Conceptually, this is an ‘old skool’ mix, which I guess would normally mean all 90’s stuff, but I did include a few bits from the early 2000’s – probably the latest track is the last one, ‘Cyclone’ by Carbon Based, which came out in 2003. I guess that’s breaking my (totally arbitrary) rules about tune selection, but 2003 is already sixteen years ago!

This music has always had a special place in my heart, ever since I first encountered it as a teenager, so to accompany it I am reposting in a slightly altered form an essay about the music and scene that I originally wrote to accompany my mix There Must Be A Future in 2011 – actually that was the first mix I made after I became a father.

Me, raving at Atomic Energy, London, 1999

Acid Trance Memories

Pearsall, Edinburgh, April 2011

I remember reading once that the music that really stays with you through life is the music you love when you are 17/18.

I can believe it.

Take the music featured on this mix – these UK acid trance records hold a very special place in my heart, having soundtracked my first nights out raving at London parties like Escape From Samsara, Pendragon, and Techtonic.
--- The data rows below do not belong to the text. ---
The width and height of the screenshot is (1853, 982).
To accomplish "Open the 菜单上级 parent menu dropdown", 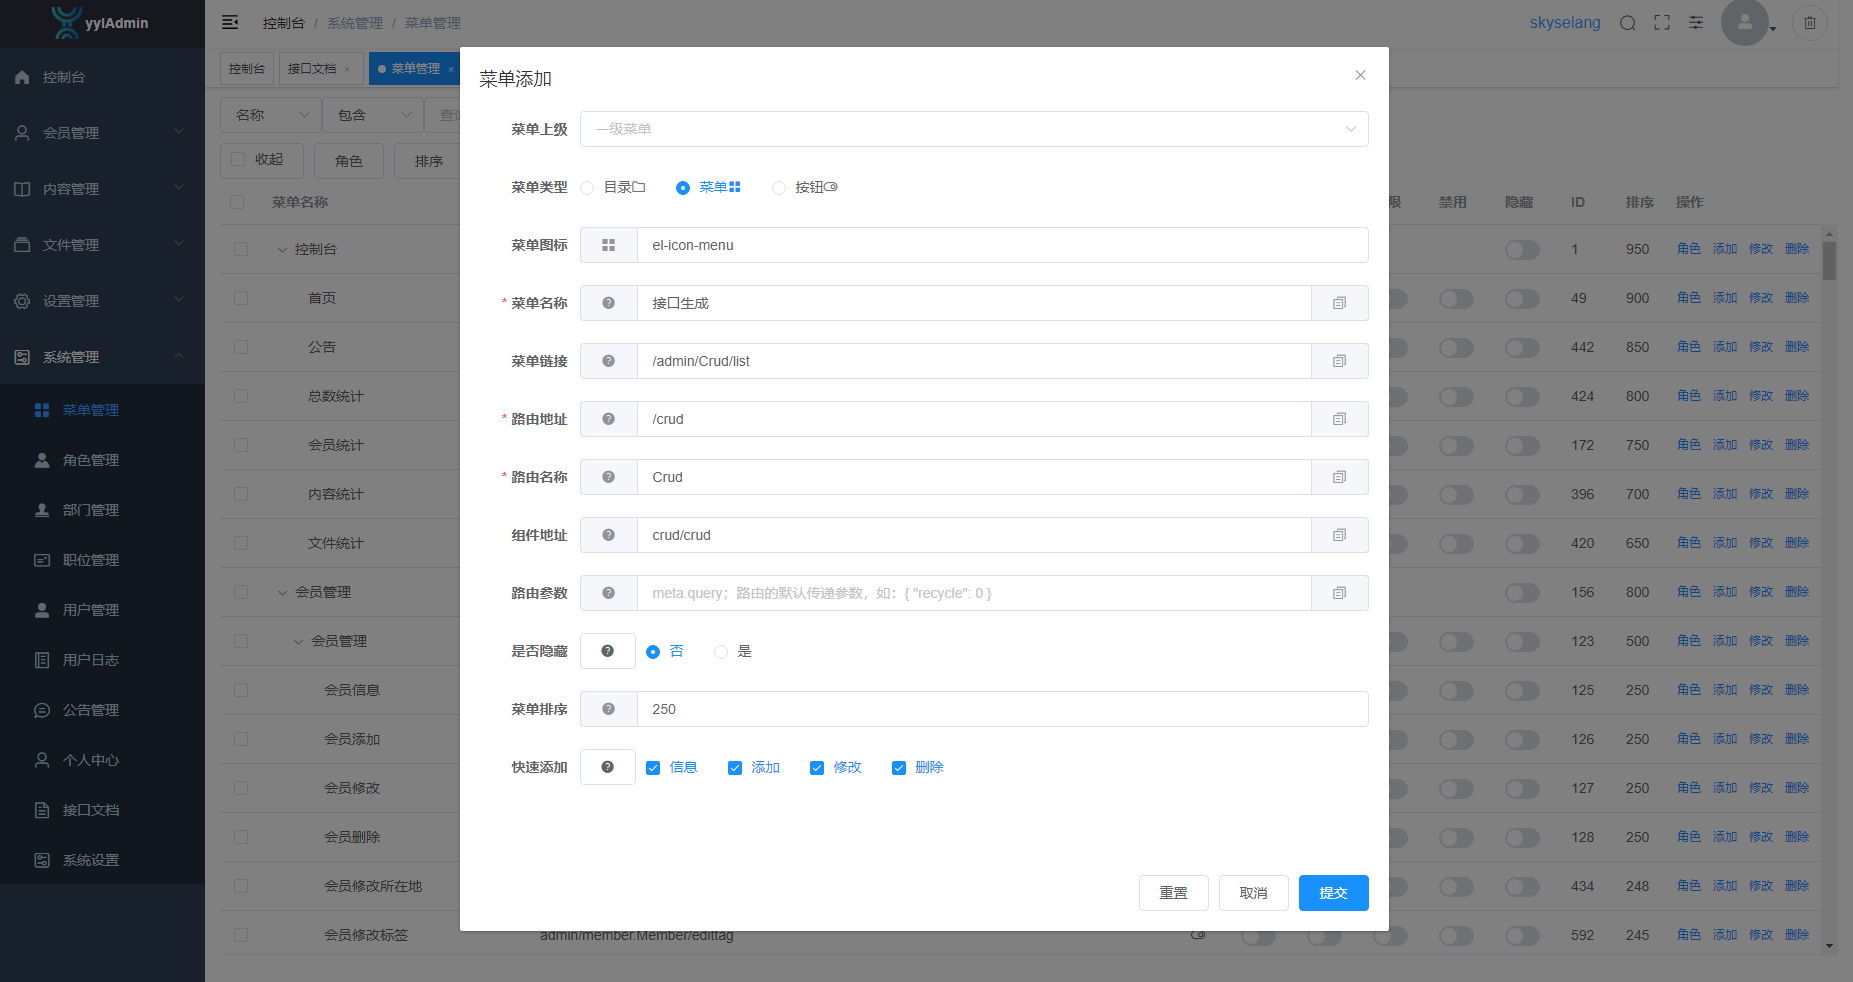I will (973, 129).
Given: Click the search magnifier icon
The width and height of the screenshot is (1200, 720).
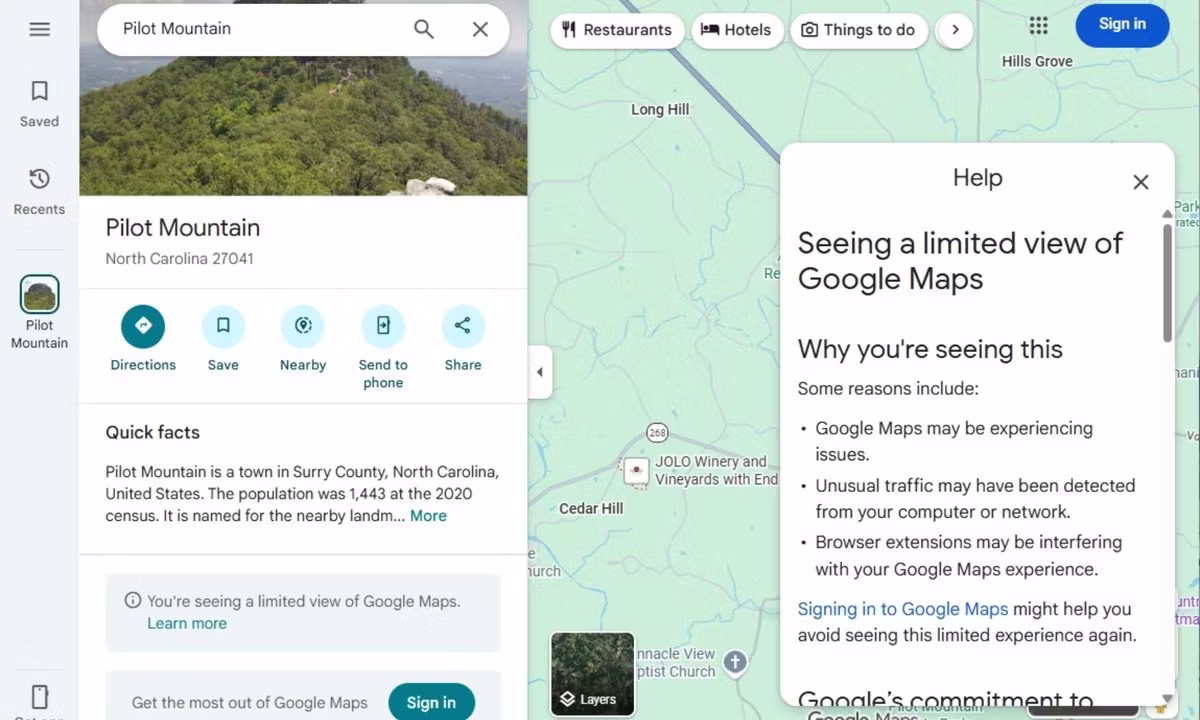Looking at the screenshot, I should [x=423, y=29].
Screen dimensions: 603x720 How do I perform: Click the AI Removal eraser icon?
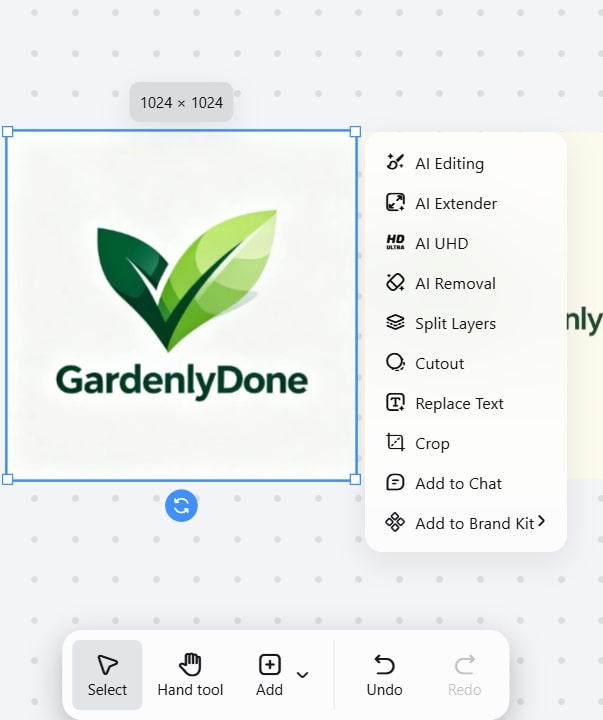point(395,283)
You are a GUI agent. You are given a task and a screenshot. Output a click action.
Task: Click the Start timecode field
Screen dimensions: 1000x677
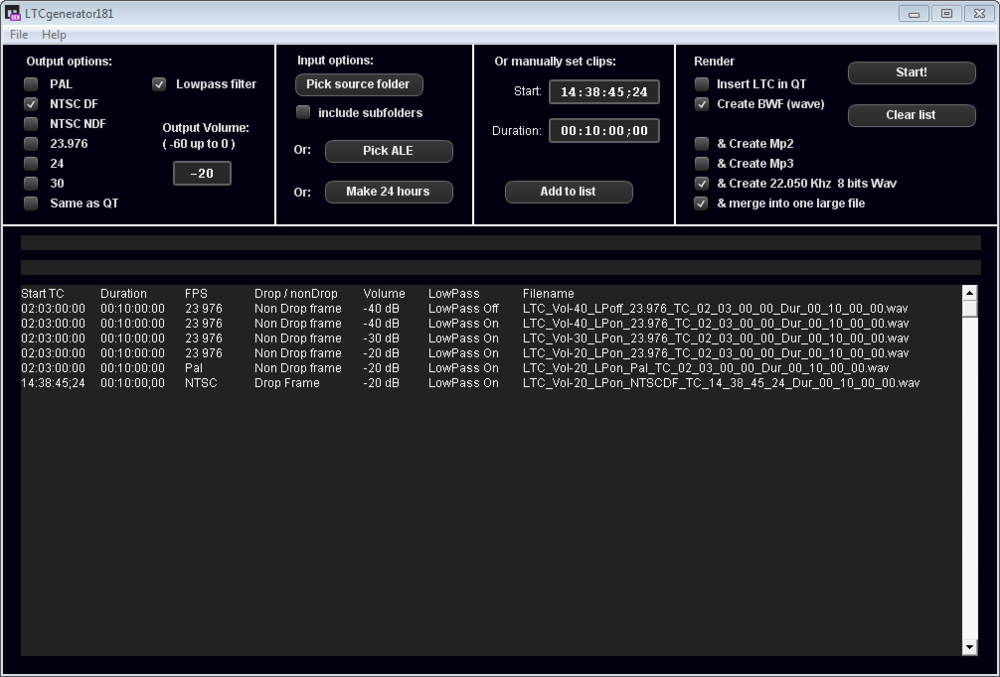tap(603, 92)
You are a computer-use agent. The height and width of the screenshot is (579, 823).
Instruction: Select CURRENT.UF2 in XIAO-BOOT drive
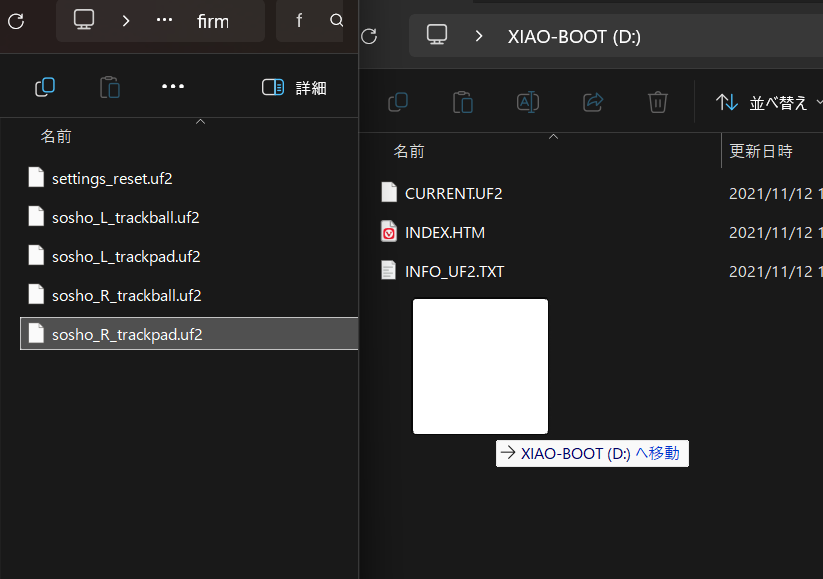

Not that it was necessarily my favorite music right away – those of you who have read my other essays here at Sonicrampage will know that when I was 15-17 I was a full-scale junglist, or at least as much of one as an upper-middle class white American expat could be!

My friends, however, were not, so given that I was always outvoted, if I wanted to go out and party with them, I had to accept we’d be hearing something besides jungle.

Which in our case meant that we ended up going out to trance events, since that’s what the older brothers of my group of friends liked to rave to. Like a lot of other teenage boys, we were very heavily influenced by these older brothers, since they were older, more confident, and just generally seemed a lot cooler and more mature than us. Unsurprisingly, this influence led to us picking up a number of their habits and tastes, both good and bad.

  • Smoking = bad
  • Banging hard trance = very good!

Admittedly, the hard trance thing was not so good right at the beginning. I was a junglist after all (“that shit’s not from the streets, maaaaan” … as if I was from the fucking streets!), but since I didn’t want to sit around at home on my own, I had to learn to tolerate that hippy nonsense.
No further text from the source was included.